La transition réussie de l’ancien Wallaby à la Ligue de rugby est saluée pour ses prouesses offensives, malgré quelques ajustements initiaux.
Malgré les apparences trompeuses entre le ballon ovale et les poteaux, le passage du rugby à XIII, surnommé la « ligue », exige une adaptation. C’est un défi que l’ailier de l’Australie, n’a visiblement pas tardé à relever. Si quelques « oscillations défensives » ont marqué son début de saison, notamment lors de tentatives d’interceptions sur des ballons hauts – un aspect sur lequel il a énormément travaillé –, ces ajustements mineurs ne masquent pas son potentiel destructeur, particulièrement dans sa finition.
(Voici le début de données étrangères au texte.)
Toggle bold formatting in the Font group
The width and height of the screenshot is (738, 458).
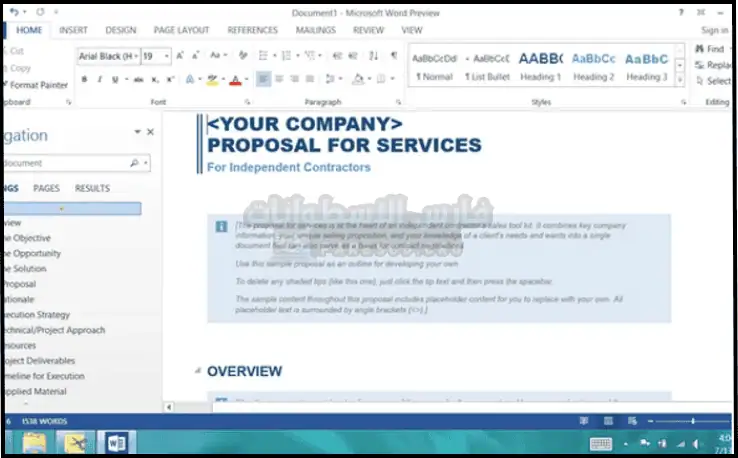85,79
Capable de se dresser pour capter les chandelles de précision de ses coéquipiers tels que Munster et Nathan Cleary, ce joueur polyvalent combine désormais avec brio les exigences du rugby à XIII. Il excelle dans la réception des passes acrobatiques typiques des ailiers de la ligue, tout en étant capable de se projeter et d’atterrir en force pour aplatir. L’Angleterre avait déjà entrevu cette menace lors de leur première confrontation, lorsque sa vitesse fulgurante sur un ballon intercepté avait ouvert la voie à un essai australien crucial.
Jake Wardle a dû faire preuve d’une vigilance extrême pour contenir cet ailier déchaîné, particulièrement en fin de rencontre, alors qu’il cherchait à marquer le dernier mot. Sa vélocité sur le flanc droit a offert une opportunité en or à une équipe australienne déjà impressionnante.
Celui qui sait aussi faire preuve d’autodérision a été rapidement adopté par le groupe. Son arrivée à l’aéroport pour le voyage en Angleterre, marqué par le transport de ses anciens bagages des Wallabies du rugby à XV, a suscité l’amusement général, témoignant de son caractère adaptable et plein d’esprit.
D’origine fidjienne et italienne, Nawaqanitawase a impressionné son entraîneur en chef, Kevin Walters, tant sur le plan statistique que par son apport concret sur le terrain. Il a accumulé un volume de jeu impressionnant, parcourant littéralement des mètres précieux pour son équipe. Dans cette catégorie, il termine juste derrière son coéquipier Reece Walsh, élu homme du match, qui a couru 236 mètres contre 216 pour Nawaqanitawase. Cette performance confirme l’adaptation réussie du joueur converti aux exigences de vitesse et d’endurance de l’ailier moderne dans ce sport.
Nawaqanitawase a dominé les mètres gagnés après contact, une statistique qui illustre les difficultés rencontrées par la défense anglaise pour le contenir. De plus, ses deux franchissements de ligne et ses quatre sauts par-dessus les plaquages soulignent davantage sa valeur indéniable sur le terrain.